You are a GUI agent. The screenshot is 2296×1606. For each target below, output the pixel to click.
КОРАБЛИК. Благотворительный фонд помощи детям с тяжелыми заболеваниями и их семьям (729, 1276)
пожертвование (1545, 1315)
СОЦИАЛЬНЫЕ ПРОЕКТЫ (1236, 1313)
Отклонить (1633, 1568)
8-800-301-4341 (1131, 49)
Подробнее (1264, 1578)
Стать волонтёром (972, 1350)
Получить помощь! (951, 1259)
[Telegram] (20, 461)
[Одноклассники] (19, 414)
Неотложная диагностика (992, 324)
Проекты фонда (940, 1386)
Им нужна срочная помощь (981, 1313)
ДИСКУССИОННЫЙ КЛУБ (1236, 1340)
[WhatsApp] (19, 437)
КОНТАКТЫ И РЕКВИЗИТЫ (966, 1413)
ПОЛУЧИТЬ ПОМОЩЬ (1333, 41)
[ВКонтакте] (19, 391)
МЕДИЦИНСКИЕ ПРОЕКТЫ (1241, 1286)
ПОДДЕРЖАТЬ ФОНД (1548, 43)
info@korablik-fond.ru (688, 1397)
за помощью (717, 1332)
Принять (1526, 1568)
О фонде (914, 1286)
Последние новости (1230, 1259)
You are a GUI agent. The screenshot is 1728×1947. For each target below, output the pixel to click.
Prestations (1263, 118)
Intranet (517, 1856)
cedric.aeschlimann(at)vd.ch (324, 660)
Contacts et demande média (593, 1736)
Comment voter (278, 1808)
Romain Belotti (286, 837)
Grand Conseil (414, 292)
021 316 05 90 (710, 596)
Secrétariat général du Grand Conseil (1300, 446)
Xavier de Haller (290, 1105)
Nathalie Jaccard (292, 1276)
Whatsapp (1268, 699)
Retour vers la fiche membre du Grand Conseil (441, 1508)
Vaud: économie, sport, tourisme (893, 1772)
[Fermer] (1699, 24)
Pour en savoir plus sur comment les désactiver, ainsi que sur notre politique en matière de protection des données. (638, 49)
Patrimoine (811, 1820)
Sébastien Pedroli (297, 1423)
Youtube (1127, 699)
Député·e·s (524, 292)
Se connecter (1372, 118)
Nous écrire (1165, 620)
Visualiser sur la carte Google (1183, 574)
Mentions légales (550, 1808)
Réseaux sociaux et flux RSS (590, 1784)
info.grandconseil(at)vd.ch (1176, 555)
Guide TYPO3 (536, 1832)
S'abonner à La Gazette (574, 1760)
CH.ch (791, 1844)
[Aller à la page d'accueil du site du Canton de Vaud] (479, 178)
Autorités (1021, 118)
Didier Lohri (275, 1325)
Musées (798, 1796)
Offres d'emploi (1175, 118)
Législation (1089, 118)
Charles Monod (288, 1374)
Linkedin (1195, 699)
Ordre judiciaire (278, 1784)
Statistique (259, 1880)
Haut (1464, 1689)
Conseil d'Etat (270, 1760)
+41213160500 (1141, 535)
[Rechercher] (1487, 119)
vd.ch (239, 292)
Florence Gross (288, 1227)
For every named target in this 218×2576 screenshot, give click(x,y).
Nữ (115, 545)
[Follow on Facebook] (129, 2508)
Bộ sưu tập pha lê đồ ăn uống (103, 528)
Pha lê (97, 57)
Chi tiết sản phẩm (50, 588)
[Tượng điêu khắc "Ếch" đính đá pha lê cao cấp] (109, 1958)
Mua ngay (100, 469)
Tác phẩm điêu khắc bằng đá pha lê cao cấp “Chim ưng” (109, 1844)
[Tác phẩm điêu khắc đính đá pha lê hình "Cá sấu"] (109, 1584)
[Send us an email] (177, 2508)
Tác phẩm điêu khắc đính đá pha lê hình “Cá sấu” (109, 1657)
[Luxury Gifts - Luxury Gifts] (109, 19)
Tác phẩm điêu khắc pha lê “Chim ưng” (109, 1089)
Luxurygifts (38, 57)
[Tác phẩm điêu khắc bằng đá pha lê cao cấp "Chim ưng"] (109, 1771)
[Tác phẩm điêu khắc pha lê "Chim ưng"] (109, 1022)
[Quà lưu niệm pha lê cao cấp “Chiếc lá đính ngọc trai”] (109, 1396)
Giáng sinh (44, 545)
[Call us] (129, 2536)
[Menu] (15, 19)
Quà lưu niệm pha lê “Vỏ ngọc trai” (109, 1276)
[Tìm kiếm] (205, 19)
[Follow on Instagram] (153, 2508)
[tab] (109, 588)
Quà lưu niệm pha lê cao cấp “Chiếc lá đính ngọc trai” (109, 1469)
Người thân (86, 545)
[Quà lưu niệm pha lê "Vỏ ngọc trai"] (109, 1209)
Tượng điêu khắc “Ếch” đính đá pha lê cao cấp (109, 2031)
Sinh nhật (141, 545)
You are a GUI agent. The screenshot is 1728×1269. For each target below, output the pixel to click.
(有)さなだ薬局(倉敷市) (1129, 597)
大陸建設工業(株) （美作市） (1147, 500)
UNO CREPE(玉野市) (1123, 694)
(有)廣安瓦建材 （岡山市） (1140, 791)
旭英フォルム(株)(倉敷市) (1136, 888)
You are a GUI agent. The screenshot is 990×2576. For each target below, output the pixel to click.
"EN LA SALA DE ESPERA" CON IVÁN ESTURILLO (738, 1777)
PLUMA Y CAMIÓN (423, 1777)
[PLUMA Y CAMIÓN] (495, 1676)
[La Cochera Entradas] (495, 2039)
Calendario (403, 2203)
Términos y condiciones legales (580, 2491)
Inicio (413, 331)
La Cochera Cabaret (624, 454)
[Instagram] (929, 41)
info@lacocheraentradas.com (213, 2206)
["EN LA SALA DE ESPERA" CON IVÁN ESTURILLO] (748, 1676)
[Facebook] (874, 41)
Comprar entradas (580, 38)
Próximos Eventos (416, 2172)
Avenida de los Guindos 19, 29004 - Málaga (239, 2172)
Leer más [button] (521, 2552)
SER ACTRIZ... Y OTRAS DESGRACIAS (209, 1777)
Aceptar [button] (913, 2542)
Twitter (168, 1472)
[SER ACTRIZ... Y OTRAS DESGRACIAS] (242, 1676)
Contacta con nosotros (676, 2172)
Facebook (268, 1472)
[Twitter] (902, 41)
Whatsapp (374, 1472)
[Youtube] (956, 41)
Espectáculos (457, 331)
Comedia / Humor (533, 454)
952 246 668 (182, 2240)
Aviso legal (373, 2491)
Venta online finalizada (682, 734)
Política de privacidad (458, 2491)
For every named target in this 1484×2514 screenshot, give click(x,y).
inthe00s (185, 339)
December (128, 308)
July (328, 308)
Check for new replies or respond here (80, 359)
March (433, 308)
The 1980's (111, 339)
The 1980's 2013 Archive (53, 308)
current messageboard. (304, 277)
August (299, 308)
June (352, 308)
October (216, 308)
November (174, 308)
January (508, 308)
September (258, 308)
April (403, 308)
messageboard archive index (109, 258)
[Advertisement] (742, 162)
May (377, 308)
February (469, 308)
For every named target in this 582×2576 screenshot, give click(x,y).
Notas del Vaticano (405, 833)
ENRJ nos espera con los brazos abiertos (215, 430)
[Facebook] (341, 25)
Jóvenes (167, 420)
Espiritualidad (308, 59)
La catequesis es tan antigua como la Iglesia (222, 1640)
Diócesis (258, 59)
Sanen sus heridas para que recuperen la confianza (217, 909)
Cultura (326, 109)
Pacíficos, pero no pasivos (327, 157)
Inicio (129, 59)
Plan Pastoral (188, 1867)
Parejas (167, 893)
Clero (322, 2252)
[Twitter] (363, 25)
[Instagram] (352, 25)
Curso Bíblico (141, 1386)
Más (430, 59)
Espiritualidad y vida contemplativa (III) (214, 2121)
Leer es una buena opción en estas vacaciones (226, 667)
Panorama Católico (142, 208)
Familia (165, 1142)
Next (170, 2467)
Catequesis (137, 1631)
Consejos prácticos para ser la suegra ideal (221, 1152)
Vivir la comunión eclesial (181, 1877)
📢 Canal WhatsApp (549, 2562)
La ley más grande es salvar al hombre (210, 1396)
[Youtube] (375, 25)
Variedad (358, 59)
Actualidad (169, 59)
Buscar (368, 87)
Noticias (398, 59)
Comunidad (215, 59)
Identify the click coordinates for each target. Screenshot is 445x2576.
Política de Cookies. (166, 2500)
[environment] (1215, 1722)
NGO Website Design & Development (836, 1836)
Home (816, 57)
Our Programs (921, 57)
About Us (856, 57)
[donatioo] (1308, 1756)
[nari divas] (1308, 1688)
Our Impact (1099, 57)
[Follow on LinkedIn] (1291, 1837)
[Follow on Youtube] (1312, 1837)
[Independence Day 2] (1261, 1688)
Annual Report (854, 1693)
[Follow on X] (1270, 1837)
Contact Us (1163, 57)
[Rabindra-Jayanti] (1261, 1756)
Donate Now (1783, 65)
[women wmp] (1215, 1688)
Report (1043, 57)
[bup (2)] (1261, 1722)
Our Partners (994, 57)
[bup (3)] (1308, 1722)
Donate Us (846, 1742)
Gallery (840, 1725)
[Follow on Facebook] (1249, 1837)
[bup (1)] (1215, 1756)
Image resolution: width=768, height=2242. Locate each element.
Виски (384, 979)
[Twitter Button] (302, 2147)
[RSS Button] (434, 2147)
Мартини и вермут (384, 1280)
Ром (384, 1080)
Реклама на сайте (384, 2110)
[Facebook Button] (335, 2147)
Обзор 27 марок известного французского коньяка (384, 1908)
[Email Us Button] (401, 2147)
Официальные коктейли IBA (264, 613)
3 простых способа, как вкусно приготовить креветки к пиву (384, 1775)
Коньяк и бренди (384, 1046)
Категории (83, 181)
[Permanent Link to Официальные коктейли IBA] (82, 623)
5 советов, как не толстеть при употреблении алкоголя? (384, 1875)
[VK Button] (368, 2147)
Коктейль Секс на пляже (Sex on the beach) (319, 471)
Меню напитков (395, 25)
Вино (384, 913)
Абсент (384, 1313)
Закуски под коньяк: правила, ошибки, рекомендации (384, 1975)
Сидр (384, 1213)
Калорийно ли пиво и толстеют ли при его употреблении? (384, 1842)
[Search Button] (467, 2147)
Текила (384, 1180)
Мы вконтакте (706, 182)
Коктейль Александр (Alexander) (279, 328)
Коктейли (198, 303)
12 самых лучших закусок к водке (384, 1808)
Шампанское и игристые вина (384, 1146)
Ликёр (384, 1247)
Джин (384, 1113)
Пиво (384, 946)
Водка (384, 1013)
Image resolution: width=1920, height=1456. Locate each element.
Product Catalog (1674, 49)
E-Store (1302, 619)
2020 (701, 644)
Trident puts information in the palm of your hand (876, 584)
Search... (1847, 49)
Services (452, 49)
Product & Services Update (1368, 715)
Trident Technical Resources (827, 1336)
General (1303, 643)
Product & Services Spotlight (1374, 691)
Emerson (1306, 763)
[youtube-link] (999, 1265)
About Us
● ● ● ● ●
▶ [YOUR GOAL]: At the line with "Шампанское и игристые вина (384, 1146)", start returning lines exactly, and stop after the final line of the listing.

▶ [SOLUTION TO THIS PROBLEM]:
Шампанское и игристые вина (384, 1146)
Ликёр (384, 1247)
Джин (384, 1113)
Пиво (384, 946)
Водка (384, 1013)
Image resolution: width=1920, height=1456. Locate each element.
Product Catalog (1674, 49)
E-Store (1302, 619)
2020 (701, 644)
Trident puts information in the palm of your hand (876, 584)
Search... (1847, 49)
Services (452, 49)
Product & Services Update (1368, 715)
Trident Technical Resources (827, 1336)
General (1303, 643)
Product & Services Spotlight (1374, 691)
Emerson (1306, 763)
[youtube-link] (999, 1265)
About Us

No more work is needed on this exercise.